**Extract:**

MATT BONDURANTs latest novel, Oleander City, was published in 2022 and his previous book, The Night Swimmer, was featured in the New York Times Book Review, Outside Magazine, and The Daily Beast, among others. His second novel The Wettest County in the World (2008) was a New York Times Editor’s Pick, a San Francisco Chronicle Best 50 Books of the Year, an international bestseller, and has been made into a feature film (Lawless) by Director John Hillcoat, starring Shia Labeouf, Tom Hardy, Jessica Chastain, Mia Wasikowska, Gary Oldman, and Guy Pearce. His first novel The Third Translation (2005) was an international bestseller, translated into 14 languages worldwide. His non-fiction work has appeared in The Huffington Post, Outside, The Dallas Morning News, The Guardian, and numerous other outlets.  Matt has sold multiple original drama TV pilots, including development deals with HBO/Cinemax, Red Wagon Entertainment, and Warner Brothers Television.

**Prompt 1:** From the entries, copy out word for word the stretch from the line containing "about] (81, 346)" through the line containing "[Follow us on YouTube] (652, 2390)".
The entries that follow are unrelated to the author bio above.

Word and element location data
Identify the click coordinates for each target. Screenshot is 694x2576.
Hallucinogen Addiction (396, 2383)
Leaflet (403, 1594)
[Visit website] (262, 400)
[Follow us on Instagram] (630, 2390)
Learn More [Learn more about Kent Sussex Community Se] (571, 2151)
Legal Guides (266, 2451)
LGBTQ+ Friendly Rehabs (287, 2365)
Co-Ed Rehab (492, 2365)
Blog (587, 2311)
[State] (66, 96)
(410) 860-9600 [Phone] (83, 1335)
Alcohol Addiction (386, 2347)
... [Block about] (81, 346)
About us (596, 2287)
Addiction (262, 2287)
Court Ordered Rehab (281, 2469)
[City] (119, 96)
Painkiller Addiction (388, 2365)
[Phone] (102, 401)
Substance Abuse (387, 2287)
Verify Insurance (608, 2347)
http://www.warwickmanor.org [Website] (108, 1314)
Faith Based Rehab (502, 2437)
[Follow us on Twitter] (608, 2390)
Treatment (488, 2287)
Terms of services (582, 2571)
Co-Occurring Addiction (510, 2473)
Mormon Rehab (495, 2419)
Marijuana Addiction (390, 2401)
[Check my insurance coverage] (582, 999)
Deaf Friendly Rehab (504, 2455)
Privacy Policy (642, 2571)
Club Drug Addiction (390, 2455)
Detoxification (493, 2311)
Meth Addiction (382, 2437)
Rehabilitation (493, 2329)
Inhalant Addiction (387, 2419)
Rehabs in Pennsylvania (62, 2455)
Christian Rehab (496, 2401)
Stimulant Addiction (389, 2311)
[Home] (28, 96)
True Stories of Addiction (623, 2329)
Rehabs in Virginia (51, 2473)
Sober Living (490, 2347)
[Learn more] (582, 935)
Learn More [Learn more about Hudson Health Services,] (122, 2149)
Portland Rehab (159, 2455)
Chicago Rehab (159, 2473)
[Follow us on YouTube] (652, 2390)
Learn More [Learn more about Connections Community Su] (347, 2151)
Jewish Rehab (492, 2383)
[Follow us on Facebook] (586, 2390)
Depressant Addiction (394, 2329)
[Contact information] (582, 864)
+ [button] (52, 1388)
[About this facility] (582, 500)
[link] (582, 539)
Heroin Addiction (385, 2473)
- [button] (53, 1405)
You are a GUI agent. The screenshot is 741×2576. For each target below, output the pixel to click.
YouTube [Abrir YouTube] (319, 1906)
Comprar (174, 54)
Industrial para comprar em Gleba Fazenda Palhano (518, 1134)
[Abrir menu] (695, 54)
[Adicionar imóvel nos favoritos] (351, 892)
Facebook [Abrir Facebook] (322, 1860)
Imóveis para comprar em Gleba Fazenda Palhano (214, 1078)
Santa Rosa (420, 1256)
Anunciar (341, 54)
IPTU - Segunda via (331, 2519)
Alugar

**Prompt 2:** Quote the author bio in full, word for word.

**Worked solution 1:**
... [Block about] (81, 346)
About us (596, 2287)
Addiction (262, 2287)
Court Ordered Rehab (281, 2469)
[City] (119, 96)
Painkiller Addiction (388, 2365)
[Phone] (102, 401)
Substance Abuse (387, 2287)
Verify Insurance (608, 2347)
http://www.warwickmanor.org [Website] (108, 1314)
Faith Based Rehab (502, 2437)
[Follow us on Twitter] (608, 2390)
Treatment (488, 2287)
Terms of services (582, 2571)
Co-Occurring Addiction (510, 2473)
Mormon Rehab (495, 2419)
Marijuana Addiction (390, 2401)
[Check my insurance coverage] (582, 999)
Deaf Friendly Rehab (504, 2455)
Privacy Policy (642, 2571)
Club Drug Addiction (390, 2455)
Detoxification (493, 2311)
Meth Addiction (382, 2437)
Rehabilitation (493, 2329)
Inhalant Addiction (387, 2419)
Rehabs in Pennsylvania (62, 2455)
Christian Rehab (496, 2401)
Stimulant Addiction (389, 2311)
[Home] (28, 96)
True Stories of Addiction (623, 2329)
Rehabs in Virginia (51, 2473)
Sober Living (490, 2347)
[Learn more] (582, 935)
Learn More [Learn more about Hudson Health Services,] (122, 2149)
Portland Rehab (159, 2455)
Chicago Rehab (159, 2473)
[Follow us on YouTube] (652, 2390)

**Worked solution 2:**
MATT BONDURANTs latest novel, Oleander City, was published in 2022 and his previous book, The Night Swimmer, was featured in the New York Times Book Review, Outside Magazine, and The Daily Beast, among others. His second novel The Wettest County in the World (2008) was a New York Times Editor’s Pick, a San Francisco Chronicle Best 50 Books of the Year, an international bestseller, and has been made into a feature film (Lawless) by Director John Hillcoat, starring Shia Labeouf, Tom Hardy, Jessica Chastain, Mia Wasikowska, Gary Oldman, and Guy Pearce. His first novel The Third Translation (2005) was an international bestseller, translated into 14 languages worldwide. His non-fiction work has appeared in The Huffington Post, Outside, The Dallas Morning News, The Guardian, and numerous other outlets.  Matt has sold multiple original drama TV pilots, including development deals with HBO/Cinemax, Red Wagon Entertainment, and Warner Brothers Television.